2014年10月10日 KAIKA (145分)

まあ、よく出来ている作品です。
複雑な多重世界で、各々、切り替えて演じる役者さんの妙、そして、それをきちんと理解させる展開の見事さ。こんな作品をしっかり公演するということ自体に感動するような感じでしょうか。
ただ、どうも結局、何を伝えたいのかがはっきりしません。
恋愛の素敵なところと恐いところを、いくつかのパターンで学ぶような感じの話でしょうか。恋愛の勉強本みたいな感じですね。そう思えば、作品名とは一致しているとは思いますが・・・

感想や作品の考察は、以前に拝見した時のブログを参照。
(http://ksaisei.cocolog-nifty.com/blog/2013/03/post.html)
この時も、役者さんの力や、この複雑な構造の話を混乱しないように話を進める巧みさに感動したものですが、今回もばっちりでした。
先日、ある大学の卒業公演を拝見した時も鴻上作品でしたが、私は素人なのでよくは分かりませんが、この方の作品をきちんとするには、きっとしっかりとした実力を兼ね備えていないと大変なことになってしまうような気がします。
そういう意味では、そんな作品をきちんと創り上げることの出来る劇団と実力派役者たち、ここにありと宣言する旗揚げ公演にふさわしいものであるように感じます。
今度は、また違った作品やオリジナルなんかも観てみたいなと思わせますものね。
ただ、最近思うのですが、鴻上作品は、どうも、作品に込められたものが、あっさりとしか浮き上がらないようなところがありますね。深く観させないというのか、さらっと感情移入させて深入りさせないというか。観やすいので好みではあるのですが、最近、何か物足りなさも感じるようになってしまいました。
だから、作品自体には感動するのですが、話の内容よりも、演劇作品としての美しさみたいなものに心を動かされているのかもしれません。
この話も結局は、恋は理不尽、不条理。人がいればその数だけの恋愛がある。それどころか、同じ人でも、幾つかの恋愛をパラレルワールドみたいに繰り広げてしまうのかも。そして、恋愛を引き起こす原動力の愛はいつも唐突に生まれる。でも、それは時には人を傷つける凶器になる。
・・・みたいな、既に現実で経験して知っていることを、もう一度、この虚構の世界でおさらいする。それも多重構造の世界にして、どの世界に行ってもこの恋愛理論は変わらないことを証明するかのように。
恋愛って不思議。でも、素敵。そして、恐ろしくもある。そんなことを改めて納得するような話でしょうかね。
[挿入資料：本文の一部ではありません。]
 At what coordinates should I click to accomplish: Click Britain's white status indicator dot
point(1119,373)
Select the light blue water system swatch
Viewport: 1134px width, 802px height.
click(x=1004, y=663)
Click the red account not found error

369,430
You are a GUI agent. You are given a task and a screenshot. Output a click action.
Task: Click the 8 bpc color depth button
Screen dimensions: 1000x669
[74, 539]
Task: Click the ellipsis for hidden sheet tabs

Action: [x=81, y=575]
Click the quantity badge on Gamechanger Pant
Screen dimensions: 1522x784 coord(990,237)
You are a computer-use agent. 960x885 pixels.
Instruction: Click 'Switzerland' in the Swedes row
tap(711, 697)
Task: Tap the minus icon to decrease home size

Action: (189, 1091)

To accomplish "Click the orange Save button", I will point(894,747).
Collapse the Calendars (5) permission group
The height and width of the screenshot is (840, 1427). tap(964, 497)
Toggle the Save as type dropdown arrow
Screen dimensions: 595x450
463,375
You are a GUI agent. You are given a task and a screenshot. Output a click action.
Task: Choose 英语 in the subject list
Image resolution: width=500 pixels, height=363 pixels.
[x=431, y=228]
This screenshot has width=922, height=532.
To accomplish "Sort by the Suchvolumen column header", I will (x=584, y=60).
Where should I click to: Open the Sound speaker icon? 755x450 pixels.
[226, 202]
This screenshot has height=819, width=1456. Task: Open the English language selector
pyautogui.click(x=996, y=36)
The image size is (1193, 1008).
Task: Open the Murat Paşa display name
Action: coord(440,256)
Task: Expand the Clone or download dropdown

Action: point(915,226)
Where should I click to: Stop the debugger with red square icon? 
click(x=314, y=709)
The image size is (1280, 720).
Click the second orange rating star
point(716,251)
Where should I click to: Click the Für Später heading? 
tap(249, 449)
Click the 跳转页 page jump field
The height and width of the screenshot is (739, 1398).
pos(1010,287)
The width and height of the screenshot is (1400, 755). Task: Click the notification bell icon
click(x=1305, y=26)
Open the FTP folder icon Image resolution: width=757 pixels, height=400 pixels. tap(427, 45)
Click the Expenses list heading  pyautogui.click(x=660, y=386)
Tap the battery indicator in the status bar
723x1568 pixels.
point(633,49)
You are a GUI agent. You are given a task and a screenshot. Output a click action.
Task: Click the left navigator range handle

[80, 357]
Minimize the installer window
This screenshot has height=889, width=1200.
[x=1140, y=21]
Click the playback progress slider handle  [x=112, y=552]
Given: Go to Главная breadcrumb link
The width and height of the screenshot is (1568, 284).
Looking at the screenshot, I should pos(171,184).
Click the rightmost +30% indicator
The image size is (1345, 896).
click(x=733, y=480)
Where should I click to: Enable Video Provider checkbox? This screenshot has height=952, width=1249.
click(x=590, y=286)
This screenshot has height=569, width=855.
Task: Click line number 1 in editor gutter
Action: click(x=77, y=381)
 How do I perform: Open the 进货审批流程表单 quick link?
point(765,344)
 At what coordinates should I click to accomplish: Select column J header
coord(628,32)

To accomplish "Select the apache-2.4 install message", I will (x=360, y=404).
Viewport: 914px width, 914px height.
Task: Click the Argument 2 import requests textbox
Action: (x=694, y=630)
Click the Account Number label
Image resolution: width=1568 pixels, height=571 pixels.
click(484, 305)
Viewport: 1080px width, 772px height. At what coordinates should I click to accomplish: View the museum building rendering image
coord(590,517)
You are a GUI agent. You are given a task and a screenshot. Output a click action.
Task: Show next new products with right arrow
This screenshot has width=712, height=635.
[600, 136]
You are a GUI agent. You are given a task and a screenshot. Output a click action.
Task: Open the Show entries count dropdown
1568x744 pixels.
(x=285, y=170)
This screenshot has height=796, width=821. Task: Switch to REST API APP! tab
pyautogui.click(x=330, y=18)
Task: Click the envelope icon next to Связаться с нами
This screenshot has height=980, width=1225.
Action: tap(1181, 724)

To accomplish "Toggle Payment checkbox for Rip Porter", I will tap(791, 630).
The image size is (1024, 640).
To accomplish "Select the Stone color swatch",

この作品の主人公でもある作家は、恋愛を捨て作家としてのプロ魂を見せる凛とした女、貞淑な人妻、高慢な人気作家と3様のお姿を拝見出来るわけです。この役は、お気に入りの女優さんがされるなら、色々と楽しめてお得ですね。
3つの世界は話の展開とともに交錯してきますが、それもそのはずで、結局は、どの世界の彼女も想像で創り出した彼女自身なのでしょう。そこに限界が出てきたから、経験の要素を加えていった。その結果、3つの世界は、経験がある現実の世界へと収束したような感じです。
名作を創って誰かの心に残りたいという気持ちと恋愛をして誰かの心に残りたいという気持ちが区別出来なくなったようなラストでしょうかね。恋愛は理不尽で不条理なものですが、同時に独占欲の出る勝手でわがままなものでもあるようです。名作のために、道具のように扱われた恋愛は、最後に自分こそが人の心を支配するとばかりに、復讐を企てた。人を弄んだりするのはそれもまた恋愛の一つの姿で良し。でも、恋愛自体を弄んだものには、然るべき罰をみたいに、恋愛自体にやり返される作家の姿のように最後は映りました。
名作のための手段としてしか恋愛を見れなかった作家。そんな恋愛に対する扱いを肯定し続けたその夫。恋愛を理屈としてしか考えられなかったプロデューサー。世間への反発心の同調や慰め合いを恋愛にすり替えているような強盗カップル。
恋愛はそんなもんじゃない。理由があって恋愛するんじゃない。そんなことを交錯する多重世界の中の自分たちと対峙することで、恋愛を知っていくような登場人物たちの姿。そして、その行き着く先は、恋愛の素晴らしさを知って、幸せへと導かれるのはあくまで劇中劇の虚構の世界であり、現実世界では、しかるべきタイミングでその恋愛と向き合わなかった者たちに、恋愛の素敵な一面ではなく、相反する苦しみを与えているようなブラック感が印象に残ります。

役者さん方に簡単にコメント。
作家、水月りまさん。上記した3様の変化はさすがの女優さん魂でしょうが、話の展開と共に、現実世界の作家にそんな虚構世界の彼女の姿が取り込まれて収束する感じを抱かせるところの方が見事だと思います。
プロデューサー、じゃこさん(劇団「紫」)。この方は現実世界の姿そのままで虚構世界を体験するような感じで、自分自身と対峙している感が一番強く出ます。作家の心の中を泳ぐみたいな感じで、そこから想いを深めていく。恋愛の正しき姿なのでしょうか。
夫、荒木輝さん(劇団月光斜)。一番目を惹く切り替えの巧さに、妙に説得力のある落ち着きながらも、熱のこもった語り。奥底で膨らんでいく想いが爆発しそうな感覚がラストに絶妙な繋がりを生み出しています。
強盗カップル女、木村さやかさん(桃色女剣劇団)。聞いたことのない劇団ですね。ネットで調べたら京都造形芸術大学の大衆演劇サークルなのだとか。さすがは、大衆演劇らしく、とにかく男が好きだという一本筋。今の自分にとって大切な人だから。恋愛の原点を可愛らしく描かれてます。
強盗カップル男、清水洲平さん(劇団『我楽多』)。豪快なバカ。と思ったら、ちょっと繊細なところもあり。不器用だから上手く自分の想いは伝えられない。直線的な感じですかね。このカップルは互いに、本気で一直線なので、幅が無い分、ちょっとしたことですぐにすれ違いそう。こんなカップルいるなあなんて思いながら、その純粋な可愛らしいカップルの姿に微笑む。